Just over a year ago, it was reported that CERA had a disproportionately high number of staff employed in communications – with 5.5% of total staff in a communications role, the next highest government department being just over 2%. Well, they obviously decided that wasn’t enough, and a year later, that figure is now around 7.3%. From the Press:

The Canterbury Earthquake Recovery Authority (Cera) has almost doubled its communication budget and increased its public relations staff by a third in the past two years.

The big problem for CERA is that public trust in them as an organisation is close to zero. Instead of realising that this is a fundamental issue with the way they communicate, they’ve decided that it must be because they don’t communicate enough. More petrol on the fire, then. In the last year, we’ve had highlights such as the smartphone app that cost $80k to develop and was downloaded just over a thousand times. We also had the fantastic “Live Central” campaign, which encouraged rich white people to live in the CBD. It’d be interesting to know if they provided any advice to the PR shambles that was CEO Roger Sutton leaving.

But far more important than what the CERA comms team tells us is what they don’t. Their job is to manage the story, to ensure that the CERA version of events is the one that gets out.

The best way to ensure that they control the message is to say as little as possible. From time to time we hear stories about the number of communications and PR people employed for every journalist in the country. It’s worth thinking about that ratio in the context of the rebuild. CERA is a massive, political government department which has been placed (rightfully) in the city where it acts. Beyond the initial reporting of the disaster, there has been no increase in the resources dedicated to covering the rebuild. If anything, due to cut backs at the various media organisations, there are fewer journalists in the city than there were in 2011.

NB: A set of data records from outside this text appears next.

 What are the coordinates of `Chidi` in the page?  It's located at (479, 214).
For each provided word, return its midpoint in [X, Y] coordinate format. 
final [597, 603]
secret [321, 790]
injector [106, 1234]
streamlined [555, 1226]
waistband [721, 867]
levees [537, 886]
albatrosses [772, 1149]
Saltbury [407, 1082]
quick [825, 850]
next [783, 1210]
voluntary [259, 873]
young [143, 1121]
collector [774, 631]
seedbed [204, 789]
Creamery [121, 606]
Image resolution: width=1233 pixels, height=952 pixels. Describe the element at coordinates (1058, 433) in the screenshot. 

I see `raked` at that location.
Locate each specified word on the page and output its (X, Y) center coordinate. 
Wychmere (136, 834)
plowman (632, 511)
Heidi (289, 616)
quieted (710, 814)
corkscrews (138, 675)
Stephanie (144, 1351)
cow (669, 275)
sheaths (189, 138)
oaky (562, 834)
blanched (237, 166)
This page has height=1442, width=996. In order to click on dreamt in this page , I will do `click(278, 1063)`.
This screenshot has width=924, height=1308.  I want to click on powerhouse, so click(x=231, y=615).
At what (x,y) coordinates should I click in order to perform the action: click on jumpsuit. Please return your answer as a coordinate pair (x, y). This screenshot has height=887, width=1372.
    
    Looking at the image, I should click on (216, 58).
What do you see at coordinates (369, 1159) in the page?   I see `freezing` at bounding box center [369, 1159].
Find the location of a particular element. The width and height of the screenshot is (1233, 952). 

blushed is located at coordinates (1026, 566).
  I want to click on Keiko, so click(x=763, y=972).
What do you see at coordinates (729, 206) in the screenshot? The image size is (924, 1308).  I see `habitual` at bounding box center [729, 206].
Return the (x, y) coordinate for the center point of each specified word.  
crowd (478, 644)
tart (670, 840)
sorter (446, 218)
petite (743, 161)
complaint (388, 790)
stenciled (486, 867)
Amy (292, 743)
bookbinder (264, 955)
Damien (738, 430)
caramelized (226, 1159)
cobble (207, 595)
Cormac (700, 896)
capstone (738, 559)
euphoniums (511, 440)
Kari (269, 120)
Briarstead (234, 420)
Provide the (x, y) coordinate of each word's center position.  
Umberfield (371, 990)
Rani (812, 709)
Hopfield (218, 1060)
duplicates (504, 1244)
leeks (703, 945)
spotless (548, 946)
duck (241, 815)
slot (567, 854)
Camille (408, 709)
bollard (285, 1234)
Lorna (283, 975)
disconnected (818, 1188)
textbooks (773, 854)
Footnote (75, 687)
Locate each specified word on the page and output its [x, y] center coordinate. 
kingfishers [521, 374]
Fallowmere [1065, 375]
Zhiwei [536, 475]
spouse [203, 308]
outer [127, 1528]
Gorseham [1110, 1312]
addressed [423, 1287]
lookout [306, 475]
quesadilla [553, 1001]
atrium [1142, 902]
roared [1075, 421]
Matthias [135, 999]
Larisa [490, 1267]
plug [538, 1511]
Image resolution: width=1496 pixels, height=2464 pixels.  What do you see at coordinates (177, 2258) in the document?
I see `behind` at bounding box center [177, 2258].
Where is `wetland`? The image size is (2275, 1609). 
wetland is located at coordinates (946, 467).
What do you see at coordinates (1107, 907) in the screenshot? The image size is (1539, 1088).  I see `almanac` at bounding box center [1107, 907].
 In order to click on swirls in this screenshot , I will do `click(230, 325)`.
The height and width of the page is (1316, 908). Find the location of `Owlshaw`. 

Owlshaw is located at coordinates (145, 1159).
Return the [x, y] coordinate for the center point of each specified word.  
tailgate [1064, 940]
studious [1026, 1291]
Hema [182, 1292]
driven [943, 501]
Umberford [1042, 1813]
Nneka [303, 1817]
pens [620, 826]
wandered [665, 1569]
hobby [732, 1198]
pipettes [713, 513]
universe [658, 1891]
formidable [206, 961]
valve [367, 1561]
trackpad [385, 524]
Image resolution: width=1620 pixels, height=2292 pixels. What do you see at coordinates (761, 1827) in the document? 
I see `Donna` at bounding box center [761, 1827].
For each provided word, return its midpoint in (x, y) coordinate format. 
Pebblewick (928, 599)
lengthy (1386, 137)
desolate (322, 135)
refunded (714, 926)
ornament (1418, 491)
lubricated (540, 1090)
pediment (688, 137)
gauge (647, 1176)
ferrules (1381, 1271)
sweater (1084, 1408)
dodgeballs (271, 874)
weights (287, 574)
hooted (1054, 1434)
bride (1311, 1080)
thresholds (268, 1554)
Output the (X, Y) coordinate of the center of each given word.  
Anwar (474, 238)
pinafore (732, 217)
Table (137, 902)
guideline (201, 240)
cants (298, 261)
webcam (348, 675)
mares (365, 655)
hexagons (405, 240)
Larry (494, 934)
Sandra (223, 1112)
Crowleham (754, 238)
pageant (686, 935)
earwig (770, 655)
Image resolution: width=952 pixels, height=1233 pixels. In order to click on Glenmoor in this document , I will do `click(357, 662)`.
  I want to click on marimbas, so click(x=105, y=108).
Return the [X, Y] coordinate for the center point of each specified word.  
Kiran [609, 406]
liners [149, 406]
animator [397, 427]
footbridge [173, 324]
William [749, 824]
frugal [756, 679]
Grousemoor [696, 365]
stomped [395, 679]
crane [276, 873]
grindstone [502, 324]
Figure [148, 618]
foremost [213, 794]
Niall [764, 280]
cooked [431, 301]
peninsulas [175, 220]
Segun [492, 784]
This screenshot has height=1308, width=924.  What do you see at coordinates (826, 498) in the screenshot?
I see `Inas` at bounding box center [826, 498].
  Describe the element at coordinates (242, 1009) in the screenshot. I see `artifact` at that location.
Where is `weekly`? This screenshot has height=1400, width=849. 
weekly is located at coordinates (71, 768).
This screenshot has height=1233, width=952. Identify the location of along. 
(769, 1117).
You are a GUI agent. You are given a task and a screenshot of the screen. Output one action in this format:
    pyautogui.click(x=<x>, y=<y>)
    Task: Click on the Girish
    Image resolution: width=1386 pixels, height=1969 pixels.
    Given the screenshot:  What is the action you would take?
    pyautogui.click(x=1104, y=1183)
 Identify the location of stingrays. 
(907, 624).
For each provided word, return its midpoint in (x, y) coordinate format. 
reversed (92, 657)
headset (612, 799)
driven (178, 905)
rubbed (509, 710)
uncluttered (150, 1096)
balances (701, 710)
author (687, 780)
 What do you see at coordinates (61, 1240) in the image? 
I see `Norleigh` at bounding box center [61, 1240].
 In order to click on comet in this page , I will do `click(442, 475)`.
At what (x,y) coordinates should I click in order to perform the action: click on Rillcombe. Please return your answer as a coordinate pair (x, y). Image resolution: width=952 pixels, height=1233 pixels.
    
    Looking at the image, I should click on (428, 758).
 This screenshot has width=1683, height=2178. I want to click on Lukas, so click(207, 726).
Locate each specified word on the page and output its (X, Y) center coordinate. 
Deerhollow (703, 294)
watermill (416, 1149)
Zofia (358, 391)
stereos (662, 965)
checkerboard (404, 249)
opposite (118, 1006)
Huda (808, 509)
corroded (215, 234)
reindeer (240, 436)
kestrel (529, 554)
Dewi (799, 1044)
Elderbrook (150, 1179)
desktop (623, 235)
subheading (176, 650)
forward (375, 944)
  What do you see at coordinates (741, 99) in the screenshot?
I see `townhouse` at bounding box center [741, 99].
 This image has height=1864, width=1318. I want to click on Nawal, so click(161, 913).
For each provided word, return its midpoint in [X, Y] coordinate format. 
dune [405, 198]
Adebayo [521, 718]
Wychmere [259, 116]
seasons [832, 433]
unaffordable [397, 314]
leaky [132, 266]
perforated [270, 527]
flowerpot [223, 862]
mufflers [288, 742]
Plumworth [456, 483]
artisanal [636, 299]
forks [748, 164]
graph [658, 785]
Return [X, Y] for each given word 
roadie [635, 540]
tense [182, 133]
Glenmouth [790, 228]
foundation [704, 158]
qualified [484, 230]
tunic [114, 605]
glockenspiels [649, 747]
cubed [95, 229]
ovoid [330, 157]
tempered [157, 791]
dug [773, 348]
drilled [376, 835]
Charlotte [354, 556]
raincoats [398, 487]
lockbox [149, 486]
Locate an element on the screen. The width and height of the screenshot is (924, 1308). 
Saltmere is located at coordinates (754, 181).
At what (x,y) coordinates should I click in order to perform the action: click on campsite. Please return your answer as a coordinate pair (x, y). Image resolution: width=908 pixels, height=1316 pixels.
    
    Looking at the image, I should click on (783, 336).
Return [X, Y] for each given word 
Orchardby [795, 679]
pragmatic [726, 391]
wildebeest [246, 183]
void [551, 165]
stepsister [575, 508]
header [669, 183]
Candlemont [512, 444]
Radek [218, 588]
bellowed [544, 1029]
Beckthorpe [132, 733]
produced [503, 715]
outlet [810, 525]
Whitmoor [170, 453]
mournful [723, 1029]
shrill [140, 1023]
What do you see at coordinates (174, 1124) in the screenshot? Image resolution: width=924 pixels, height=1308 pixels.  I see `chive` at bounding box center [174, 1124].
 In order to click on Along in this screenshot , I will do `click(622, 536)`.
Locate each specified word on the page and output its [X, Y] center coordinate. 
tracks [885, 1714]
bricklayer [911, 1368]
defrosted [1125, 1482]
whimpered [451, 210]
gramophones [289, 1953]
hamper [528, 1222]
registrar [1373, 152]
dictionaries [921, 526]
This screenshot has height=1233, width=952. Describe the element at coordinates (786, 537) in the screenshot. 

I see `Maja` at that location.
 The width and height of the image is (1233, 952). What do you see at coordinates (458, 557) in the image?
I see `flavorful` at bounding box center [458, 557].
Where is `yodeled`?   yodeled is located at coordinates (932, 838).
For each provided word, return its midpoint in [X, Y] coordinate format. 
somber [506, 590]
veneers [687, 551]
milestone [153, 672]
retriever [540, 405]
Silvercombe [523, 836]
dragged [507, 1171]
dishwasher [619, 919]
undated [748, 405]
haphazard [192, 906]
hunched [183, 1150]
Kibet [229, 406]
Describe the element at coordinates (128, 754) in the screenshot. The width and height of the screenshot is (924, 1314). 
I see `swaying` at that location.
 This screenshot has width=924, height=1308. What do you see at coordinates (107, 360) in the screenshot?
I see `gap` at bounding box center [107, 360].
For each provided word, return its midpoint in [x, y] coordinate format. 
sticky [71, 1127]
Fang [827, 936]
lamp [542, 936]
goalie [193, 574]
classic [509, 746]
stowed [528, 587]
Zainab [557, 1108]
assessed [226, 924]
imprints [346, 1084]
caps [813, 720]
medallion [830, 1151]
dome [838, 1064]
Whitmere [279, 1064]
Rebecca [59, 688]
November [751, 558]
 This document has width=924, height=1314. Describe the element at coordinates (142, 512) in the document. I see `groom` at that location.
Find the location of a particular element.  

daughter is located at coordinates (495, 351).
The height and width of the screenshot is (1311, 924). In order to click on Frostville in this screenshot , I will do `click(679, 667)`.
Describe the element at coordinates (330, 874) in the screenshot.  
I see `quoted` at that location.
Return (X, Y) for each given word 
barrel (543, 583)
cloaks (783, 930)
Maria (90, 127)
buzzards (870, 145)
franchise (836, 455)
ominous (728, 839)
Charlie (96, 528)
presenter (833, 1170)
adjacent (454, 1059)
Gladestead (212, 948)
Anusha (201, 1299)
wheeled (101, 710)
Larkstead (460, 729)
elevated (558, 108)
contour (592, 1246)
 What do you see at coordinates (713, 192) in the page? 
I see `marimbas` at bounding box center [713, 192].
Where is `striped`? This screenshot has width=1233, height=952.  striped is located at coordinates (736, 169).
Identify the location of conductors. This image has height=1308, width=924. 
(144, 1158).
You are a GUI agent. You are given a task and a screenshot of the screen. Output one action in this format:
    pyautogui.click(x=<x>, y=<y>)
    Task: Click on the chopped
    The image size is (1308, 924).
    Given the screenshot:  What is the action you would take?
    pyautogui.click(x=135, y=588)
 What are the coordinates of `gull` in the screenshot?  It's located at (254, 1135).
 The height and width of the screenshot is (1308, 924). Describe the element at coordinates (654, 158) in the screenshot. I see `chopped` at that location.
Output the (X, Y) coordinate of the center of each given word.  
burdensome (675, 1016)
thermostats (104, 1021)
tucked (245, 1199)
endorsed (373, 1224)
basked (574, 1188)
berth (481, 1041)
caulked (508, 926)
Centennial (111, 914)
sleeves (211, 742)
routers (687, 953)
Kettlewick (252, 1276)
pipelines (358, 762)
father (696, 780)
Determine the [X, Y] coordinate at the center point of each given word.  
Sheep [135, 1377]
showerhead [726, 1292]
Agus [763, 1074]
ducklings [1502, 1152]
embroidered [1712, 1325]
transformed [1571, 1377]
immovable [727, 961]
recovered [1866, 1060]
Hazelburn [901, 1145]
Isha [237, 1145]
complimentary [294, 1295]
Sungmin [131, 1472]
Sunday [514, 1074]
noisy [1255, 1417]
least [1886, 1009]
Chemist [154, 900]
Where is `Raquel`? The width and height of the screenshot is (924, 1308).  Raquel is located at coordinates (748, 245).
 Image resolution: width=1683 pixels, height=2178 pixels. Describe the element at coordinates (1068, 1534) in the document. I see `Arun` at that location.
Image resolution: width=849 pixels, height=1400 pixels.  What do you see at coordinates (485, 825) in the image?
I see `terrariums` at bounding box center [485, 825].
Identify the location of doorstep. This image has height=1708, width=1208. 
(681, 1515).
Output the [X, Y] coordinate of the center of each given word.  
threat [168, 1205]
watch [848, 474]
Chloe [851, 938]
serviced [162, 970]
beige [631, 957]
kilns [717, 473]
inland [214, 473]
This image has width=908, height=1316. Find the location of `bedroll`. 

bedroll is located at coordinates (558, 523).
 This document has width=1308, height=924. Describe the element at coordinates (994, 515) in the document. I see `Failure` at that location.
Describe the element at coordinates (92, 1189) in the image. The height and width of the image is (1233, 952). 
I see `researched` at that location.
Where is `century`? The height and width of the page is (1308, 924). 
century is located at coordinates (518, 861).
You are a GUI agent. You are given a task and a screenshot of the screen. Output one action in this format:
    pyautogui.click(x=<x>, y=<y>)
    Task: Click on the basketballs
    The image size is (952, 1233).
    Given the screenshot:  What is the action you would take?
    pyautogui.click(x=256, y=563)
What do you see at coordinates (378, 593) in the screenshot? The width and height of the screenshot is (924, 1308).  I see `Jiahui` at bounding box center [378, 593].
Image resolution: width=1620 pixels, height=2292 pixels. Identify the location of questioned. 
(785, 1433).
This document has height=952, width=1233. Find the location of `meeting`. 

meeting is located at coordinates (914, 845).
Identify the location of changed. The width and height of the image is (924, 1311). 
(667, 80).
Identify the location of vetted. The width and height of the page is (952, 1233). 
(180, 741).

The media organisations in this city haven’t been able to increase their staffing to cover the increase in government activity post-quake. The Press, which Brownlee infamously called “the enemy of the rebuild”, has two reporters who cover the rebuild. They have some very good reporters on other beats which frequently overlap with what CERA does, such as the business and property sections. They also have some excellent feature writers, with articles from Philip Matthews and John McCrone often leading the debate on rebuild issues. Radio New Zealand has 4.5 reporters in the city, who are meant to cover everything that happens here – not just rebuild issues. Campbell Live was obviously a champion for the city, doing a lot of great reporting on the state of the rebuild, and they’re now gone. Aside from that, the TV networks don’t have the resources based here to do complex investigations.

I know that the journalists working in this city are doing their absolute best to get stories out. I also don’t doubt that the people who work in comms at CERA are good people, trying to do their best as well. But we shouldn’t kid ourselves; CERA is one of the most powerful, least transparent government organisations New Zealand has seen in a generation. Like something from the Soviet Union, it is a command and control department; and also like our socialist brothers, command and control of the media message is a critical part of its ongoing success (while I’m riffing on the Marxist metaphor, Fiona Farrell talks about Brownleegrad in her recently released book).

The suppression of any genuine opposition to the government’s actions in Christchurch, despite the obvious failures in the CBD and out East, is remarkable political management. That the Message® about the recovery is so removed from the situation on the ground is victory for the comms department – Duncan Garner wrote about what he saw when he was down here last week, and he didn’t pull any punches. It’s not that these people are bad at their job; it’s that the job they are doing is actively misleading the people of Christchurch about the state of the city. That’s something we should all be alarmed about.